> [DOCUMENT PASSAGE]

E2W or electric two-wheelers growth in India may halt for now. Indian authorities are attempting to regulate battery quality issues caused by rapid expansion. This reaction is due to the occurrence of fire incidents in the past couple of months. These incidents led to injuries of several people and the death of six.
Nitin Gadkari, India’s minister of road, transport, and highways’ recently held a meeting with E2W OEMs. In the meeting, the minister requested the companies refrain from launching new products. This is to continue until the determination of the causes of the fire events. Additionally, the government wants OEMs to voluntarily recall an entire batch of vehicles if one from the batch was damaged in a fire event.
In April, several E2W OEMs in India recalled their products, notably Okinawa Autotech (3,215 units) and Pure EV (2,000 units). Over the weekend, Ola Electric became the latest OEM to recall 1,441 units.
According to statistics from the Federation of Automobile Dealership Association, E2W sales in India increased from 41,046 units in fiscal 2021 to 231,338 units in fiscal 2022. In addition to that, E2W sales in India will expectedly reach close to 18 million by 2030.

> [PROBLEMS AND TASKS]
• A. According to the electric two-wheeler passage, how many units did Ola Electric recall?
• B. Repeat the electric two-wheeler passage word for word, starting at "Nitin Gadkari, India’s" and ending at "a fire event.".
• C. Carry on the electric two-wheeler passage from the point where it stops.
The rows have no connection to the electric two-wheeler passage.

> [DATA RECORDS]

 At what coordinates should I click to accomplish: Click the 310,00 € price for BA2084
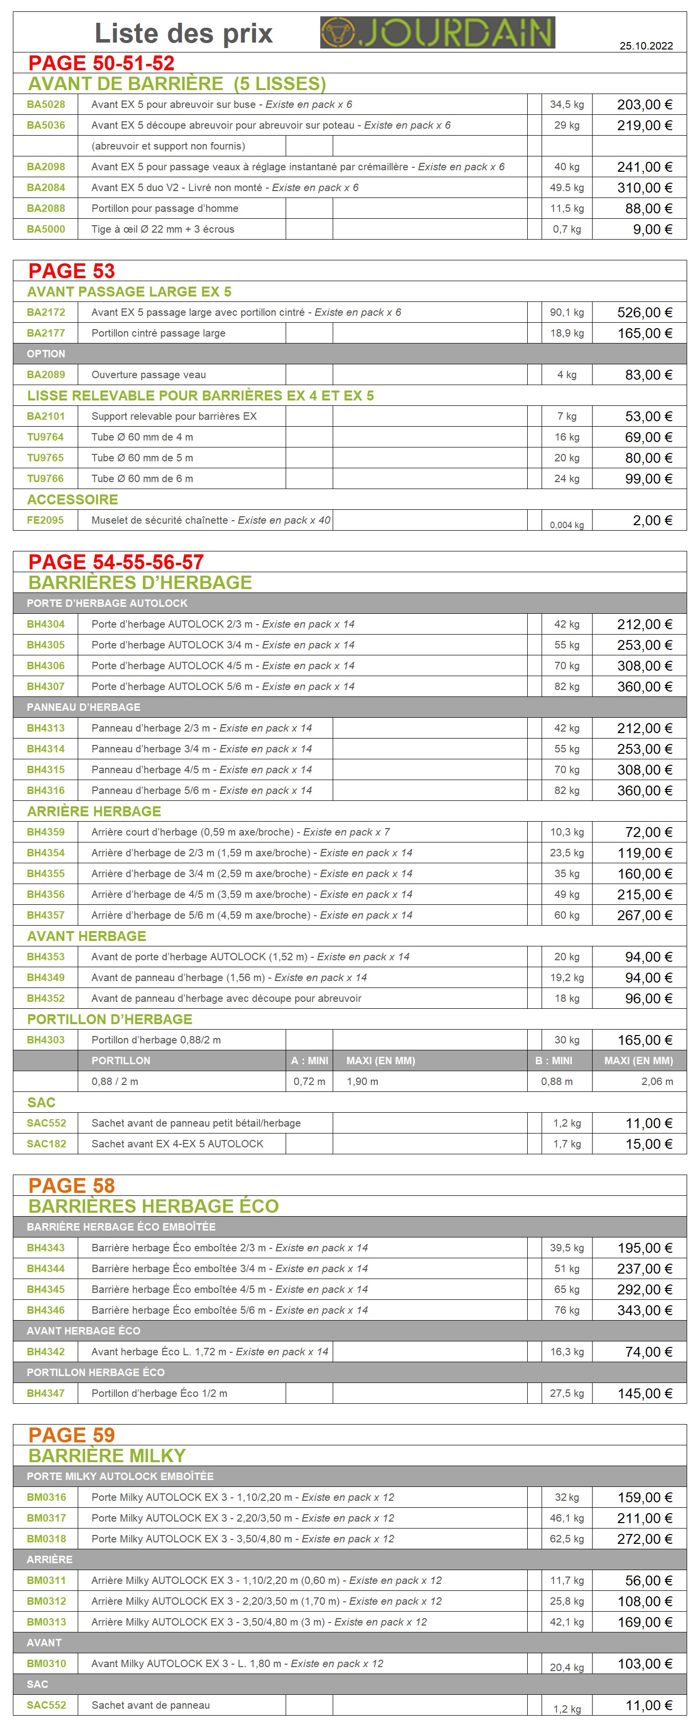tap(644, 188)
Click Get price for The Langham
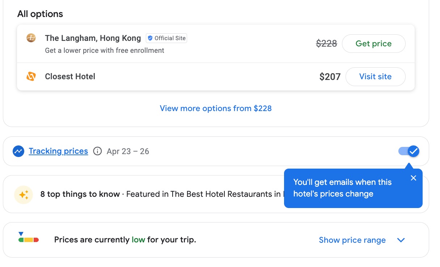The width and height of the screenshot is (440, 267). [x=373, y=43]
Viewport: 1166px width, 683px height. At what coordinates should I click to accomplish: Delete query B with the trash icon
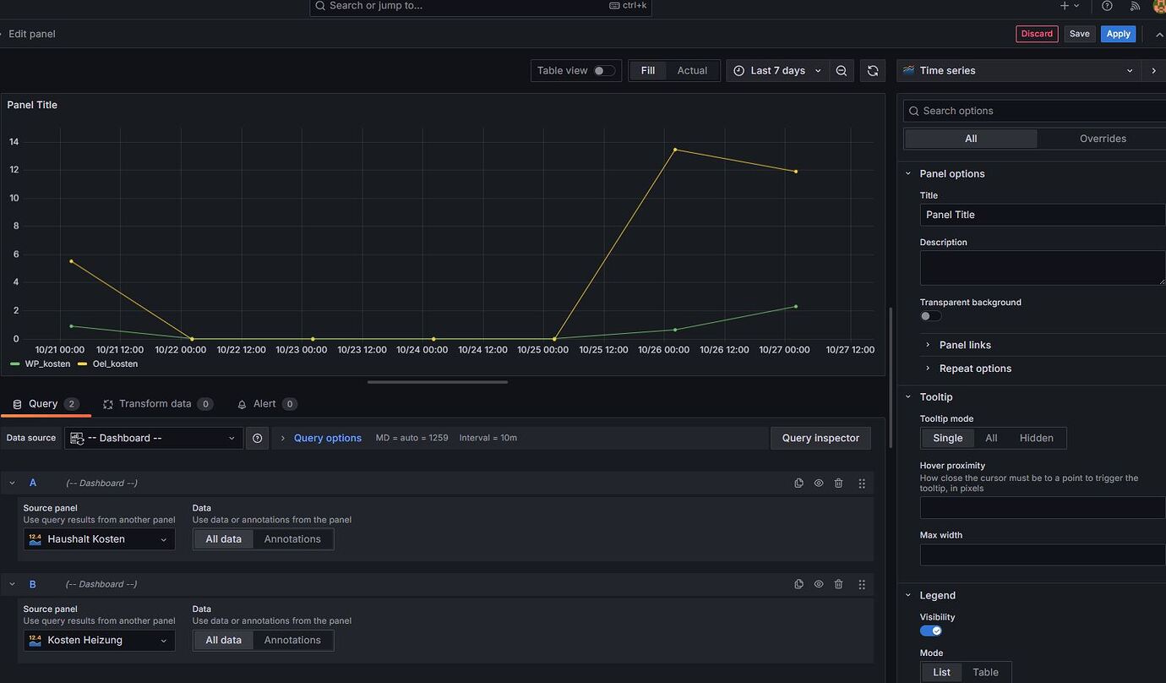[838, 583]
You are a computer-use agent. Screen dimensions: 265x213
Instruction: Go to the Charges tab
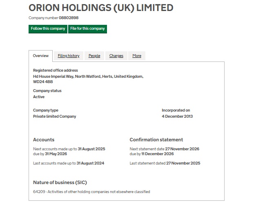point(116,56)
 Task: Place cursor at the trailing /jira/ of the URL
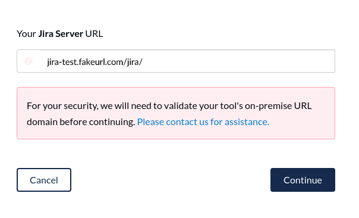coord(134,62)
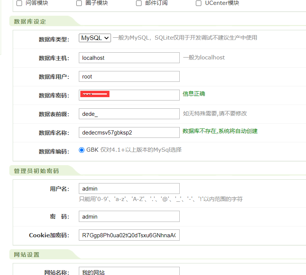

> [EXPECTED RESULTS]
• A. 1,441 units.

• B.
Nitin Gadkari, India’s minister of road, transport, and highways’ recently held a meeting with E2W OEMs. In the meeting, the minister requested the companies refrain from launching new products. This is to continue until the determination of the causes of the fire events. Additionally, the government wants OEMs to voluntarily recall an entire batch of vehicles if one from the batch was damaged in a fire event.

• C.
India’s E2W fire occurrences could be a result of the fast-growing E2W production. According to reports, companies imports entirely knocked down kits and assemble and deliver products with hardly any engineering effort. Tarun Mehta, CEO of Ather Energy, mentioned that foreign-sourced battery packs or platforms for E2W may not be suitable for the Indian environment.
Additionally, unidentified EV sector insiders claim that OEMs are pushing goods from manufacturers to consumers in order to gain market share, skipping the need for proper permits, and there are gaps for importing sub-standard cells.
Amitabh Kant, CEO of NITI Aayog, earlier spoke about the need for better regulation of cell manufacturing. He also spoke about enhancing the battery management system.